[Stored data entries]
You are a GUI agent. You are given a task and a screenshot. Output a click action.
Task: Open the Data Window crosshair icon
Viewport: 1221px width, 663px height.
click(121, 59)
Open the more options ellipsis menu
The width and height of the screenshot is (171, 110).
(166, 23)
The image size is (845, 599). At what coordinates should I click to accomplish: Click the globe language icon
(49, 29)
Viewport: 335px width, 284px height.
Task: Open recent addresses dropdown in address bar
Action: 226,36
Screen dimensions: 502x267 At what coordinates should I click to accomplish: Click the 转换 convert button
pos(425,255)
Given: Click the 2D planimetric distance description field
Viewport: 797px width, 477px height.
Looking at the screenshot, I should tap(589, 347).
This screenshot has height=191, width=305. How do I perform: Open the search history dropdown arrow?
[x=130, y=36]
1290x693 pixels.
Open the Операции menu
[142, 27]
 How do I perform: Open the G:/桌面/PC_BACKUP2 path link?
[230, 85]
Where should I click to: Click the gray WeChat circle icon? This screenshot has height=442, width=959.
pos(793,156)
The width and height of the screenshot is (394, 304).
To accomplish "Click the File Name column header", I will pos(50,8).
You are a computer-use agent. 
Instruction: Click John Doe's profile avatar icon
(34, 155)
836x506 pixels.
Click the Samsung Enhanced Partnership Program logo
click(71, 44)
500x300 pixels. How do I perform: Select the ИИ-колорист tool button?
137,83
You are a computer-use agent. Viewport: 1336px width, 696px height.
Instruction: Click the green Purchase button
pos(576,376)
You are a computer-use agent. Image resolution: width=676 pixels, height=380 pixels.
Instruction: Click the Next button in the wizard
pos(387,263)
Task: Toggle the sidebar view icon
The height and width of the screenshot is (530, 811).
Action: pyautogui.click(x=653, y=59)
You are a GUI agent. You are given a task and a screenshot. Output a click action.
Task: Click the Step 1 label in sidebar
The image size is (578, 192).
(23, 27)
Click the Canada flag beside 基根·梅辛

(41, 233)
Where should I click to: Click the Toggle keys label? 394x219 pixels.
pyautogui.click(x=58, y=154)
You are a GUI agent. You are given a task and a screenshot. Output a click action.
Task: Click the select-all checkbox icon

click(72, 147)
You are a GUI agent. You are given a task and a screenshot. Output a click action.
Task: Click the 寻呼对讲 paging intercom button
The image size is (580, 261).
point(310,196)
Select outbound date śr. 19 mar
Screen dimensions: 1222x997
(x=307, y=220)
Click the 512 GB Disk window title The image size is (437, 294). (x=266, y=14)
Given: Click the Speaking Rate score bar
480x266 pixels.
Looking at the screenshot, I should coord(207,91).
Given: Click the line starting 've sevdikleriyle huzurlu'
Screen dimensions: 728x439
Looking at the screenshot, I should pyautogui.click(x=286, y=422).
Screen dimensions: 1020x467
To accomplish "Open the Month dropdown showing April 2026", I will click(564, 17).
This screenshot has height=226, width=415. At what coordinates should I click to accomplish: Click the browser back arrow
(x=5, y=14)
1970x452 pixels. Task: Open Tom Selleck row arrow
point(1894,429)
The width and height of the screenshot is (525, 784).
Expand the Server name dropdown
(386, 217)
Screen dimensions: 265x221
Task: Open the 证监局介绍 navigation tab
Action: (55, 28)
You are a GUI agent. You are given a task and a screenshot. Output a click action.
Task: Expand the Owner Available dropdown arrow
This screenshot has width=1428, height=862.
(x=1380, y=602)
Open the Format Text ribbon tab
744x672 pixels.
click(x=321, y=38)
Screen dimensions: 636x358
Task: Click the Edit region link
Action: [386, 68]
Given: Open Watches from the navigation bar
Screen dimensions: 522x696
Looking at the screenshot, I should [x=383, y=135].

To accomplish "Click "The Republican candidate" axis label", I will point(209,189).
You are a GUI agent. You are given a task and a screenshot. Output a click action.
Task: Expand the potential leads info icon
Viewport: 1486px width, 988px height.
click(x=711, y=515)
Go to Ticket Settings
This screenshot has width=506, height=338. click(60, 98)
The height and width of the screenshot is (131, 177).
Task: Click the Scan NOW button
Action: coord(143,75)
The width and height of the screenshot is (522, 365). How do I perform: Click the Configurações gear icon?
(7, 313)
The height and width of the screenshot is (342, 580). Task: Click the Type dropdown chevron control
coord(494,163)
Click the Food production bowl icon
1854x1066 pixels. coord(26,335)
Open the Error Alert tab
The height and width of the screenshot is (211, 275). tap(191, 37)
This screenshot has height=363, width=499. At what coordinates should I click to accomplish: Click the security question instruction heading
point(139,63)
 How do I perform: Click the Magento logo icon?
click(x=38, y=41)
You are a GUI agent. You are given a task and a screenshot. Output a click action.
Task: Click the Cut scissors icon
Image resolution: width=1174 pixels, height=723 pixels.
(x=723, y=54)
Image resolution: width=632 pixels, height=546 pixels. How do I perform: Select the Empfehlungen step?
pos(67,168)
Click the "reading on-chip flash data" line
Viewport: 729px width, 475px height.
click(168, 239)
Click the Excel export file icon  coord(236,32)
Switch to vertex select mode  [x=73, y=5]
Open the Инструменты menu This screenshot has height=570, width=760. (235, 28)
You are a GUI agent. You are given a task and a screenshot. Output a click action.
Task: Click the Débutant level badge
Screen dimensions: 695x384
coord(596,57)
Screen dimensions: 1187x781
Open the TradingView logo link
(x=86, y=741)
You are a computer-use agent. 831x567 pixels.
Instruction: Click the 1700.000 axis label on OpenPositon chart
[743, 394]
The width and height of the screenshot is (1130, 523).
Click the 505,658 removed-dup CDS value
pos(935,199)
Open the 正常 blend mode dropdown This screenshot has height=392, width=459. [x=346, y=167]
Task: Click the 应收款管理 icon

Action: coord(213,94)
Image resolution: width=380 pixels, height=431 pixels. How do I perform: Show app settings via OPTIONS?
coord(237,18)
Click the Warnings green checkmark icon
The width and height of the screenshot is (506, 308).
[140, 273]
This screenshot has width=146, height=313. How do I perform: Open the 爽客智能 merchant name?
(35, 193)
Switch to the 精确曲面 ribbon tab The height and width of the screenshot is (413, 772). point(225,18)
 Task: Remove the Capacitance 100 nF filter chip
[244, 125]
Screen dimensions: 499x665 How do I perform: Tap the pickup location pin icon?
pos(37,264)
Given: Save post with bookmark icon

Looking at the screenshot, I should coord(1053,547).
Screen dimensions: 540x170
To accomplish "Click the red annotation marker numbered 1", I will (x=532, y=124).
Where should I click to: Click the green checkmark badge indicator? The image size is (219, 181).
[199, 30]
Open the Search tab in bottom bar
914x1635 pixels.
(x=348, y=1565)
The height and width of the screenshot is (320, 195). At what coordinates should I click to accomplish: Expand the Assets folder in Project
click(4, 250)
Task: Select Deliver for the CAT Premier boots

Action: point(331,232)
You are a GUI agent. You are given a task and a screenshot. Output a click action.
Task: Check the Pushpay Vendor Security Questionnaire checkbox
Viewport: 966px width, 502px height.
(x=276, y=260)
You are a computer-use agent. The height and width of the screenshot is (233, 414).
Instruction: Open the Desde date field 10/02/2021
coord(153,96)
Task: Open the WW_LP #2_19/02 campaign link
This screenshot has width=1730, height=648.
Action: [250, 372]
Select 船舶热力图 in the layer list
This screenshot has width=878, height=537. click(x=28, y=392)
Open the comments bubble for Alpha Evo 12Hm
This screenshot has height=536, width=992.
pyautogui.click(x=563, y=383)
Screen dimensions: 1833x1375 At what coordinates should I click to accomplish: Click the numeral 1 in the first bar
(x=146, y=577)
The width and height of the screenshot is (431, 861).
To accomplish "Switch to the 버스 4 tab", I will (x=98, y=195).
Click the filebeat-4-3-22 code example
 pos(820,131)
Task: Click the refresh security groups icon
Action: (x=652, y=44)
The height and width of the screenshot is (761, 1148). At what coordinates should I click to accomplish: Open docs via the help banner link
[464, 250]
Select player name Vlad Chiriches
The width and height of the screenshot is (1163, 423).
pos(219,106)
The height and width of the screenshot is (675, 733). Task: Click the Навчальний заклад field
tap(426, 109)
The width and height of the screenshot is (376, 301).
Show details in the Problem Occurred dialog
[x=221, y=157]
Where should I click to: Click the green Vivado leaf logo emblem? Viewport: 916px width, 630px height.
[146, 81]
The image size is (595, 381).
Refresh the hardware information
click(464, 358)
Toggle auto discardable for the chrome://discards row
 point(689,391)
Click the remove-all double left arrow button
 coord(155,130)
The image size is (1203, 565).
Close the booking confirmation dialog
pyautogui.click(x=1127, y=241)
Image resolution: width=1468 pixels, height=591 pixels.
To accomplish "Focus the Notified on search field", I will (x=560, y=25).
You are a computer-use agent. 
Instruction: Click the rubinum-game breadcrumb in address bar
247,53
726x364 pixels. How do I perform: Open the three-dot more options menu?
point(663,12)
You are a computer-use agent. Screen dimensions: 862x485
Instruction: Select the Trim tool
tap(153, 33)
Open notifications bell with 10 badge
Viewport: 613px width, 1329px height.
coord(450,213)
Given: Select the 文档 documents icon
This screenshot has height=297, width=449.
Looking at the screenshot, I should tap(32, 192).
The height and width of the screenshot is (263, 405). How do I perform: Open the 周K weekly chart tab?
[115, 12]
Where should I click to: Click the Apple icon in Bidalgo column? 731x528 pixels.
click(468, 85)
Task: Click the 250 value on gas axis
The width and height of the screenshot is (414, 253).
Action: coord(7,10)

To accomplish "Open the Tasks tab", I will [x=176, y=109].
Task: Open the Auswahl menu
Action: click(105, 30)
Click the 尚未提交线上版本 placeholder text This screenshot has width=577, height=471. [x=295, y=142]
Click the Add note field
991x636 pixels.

:: Directions for this task ::
Quote the data above from the line containing "Open the Search tab in bottom bar" to the line containing "The width and height of the screenshot is (431, 861).", inclusive, and stop.

:: Your solution ::
Open the Search tab in bottom bar
914x1635 pixels.
(x=348, y=1565)
The height and width of the screenshot is (320, 195). At what coordinates should I click to accomplish: Expand the Assets folder in Project
click(4, 250)
Task: Select Deliver for the CAT Premier boots

Action: point(331,232)
You are a GUI agent. You are given a task and a screenshot. Output a click action.
Task: Check the Pushpay Vendor Security Questionnaire checkbox
Viewport: 966px width, 502px height.
(x=276, y=260)
You are a computer-use agent. The height and width of the screenshot is (233, 414).
Instruction: Open the Desde date field 10/02/2021
coord(153,96)
Task: Open the WW_LP #2_19/02 campaign link
This screenshot has width=1730, height=648.
Action: [250, 372]
Select 船舶热力图 in the layer list
This screenshot has width=878, height=537. click(x=28, y=392)
Open the comments bubble for Alpha Evo 12Hm
This screenshot has height=536, width=992.
pyautogui.click(x=563, y=383)
Screen dimensions: 1833x1375 At what coordinates should I click to accomplish: Click the numeral 1 in the first bar
(x=146, y=577)
The width and height of the screenshot is (431, 861).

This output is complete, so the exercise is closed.